> [What to work on]: Please return the lines of the data that contain "will".

※

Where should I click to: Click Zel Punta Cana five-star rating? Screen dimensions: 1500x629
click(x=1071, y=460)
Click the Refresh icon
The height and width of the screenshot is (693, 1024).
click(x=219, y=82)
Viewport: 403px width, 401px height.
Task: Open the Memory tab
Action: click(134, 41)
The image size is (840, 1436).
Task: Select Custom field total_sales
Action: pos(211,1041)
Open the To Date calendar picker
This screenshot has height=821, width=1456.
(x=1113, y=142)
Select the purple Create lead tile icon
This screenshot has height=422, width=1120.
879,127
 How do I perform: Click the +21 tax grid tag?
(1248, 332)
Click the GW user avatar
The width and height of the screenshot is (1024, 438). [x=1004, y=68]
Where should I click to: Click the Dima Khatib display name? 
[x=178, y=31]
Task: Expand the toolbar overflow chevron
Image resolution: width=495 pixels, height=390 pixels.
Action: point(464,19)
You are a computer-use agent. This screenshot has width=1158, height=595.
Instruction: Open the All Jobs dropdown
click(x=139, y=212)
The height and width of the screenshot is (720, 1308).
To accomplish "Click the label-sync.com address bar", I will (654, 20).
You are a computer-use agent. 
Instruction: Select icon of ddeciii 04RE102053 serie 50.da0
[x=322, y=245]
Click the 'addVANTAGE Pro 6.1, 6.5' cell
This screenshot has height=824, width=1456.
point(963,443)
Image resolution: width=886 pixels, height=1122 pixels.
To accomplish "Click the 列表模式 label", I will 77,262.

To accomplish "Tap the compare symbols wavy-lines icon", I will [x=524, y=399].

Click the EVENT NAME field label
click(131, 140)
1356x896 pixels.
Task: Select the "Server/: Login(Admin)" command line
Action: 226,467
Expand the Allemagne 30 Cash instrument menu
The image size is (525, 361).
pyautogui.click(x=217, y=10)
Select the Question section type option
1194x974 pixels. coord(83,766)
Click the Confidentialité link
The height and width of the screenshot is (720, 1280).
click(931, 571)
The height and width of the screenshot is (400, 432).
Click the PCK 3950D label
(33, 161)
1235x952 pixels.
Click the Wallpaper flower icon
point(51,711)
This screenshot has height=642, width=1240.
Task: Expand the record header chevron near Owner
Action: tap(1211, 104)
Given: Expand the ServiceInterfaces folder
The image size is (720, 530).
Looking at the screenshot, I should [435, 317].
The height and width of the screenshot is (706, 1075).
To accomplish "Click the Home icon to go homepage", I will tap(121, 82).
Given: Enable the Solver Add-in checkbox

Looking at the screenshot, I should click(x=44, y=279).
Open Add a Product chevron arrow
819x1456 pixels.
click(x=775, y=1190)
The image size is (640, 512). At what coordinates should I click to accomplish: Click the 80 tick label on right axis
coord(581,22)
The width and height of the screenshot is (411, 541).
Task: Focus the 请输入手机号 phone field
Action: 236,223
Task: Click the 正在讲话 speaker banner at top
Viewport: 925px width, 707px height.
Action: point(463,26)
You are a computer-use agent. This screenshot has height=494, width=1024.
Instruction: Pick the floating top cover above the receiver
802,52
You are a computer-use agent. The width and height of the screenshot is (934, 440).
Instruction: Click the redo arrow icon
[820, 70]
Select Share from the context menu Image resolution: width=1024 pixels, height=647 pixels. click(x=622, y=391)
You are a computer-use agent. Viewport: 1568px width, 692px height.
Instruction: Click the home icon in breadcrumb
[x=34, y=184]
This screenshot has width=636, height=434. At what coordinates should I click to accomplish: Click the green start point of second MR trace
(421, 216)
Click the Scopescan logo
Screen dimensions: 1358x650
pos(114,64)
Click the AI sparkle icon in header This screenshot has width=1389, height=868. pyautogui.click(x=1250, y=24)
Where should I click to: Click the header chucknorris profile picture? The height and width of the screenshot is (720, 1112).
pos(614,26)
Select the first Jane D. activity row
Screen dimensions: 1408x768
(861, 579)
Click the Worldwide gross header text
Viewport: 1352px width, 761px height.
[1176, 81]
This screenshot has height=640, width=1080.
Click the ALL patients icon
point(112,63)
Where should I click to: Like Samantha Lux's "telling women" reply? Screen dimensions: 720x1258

※

> [Exercise output]:
To accomplish "Click the label-sync.com address bar", I will (654, 20).
To accomplish "Click the 列表模式 label", I will 77,262.
To accomplish "Tap the compare symbols wavy-lines icon", I will [x=524, y=399].
To accomplish "Click the Home icon to go homepage", I will tap(121, 82).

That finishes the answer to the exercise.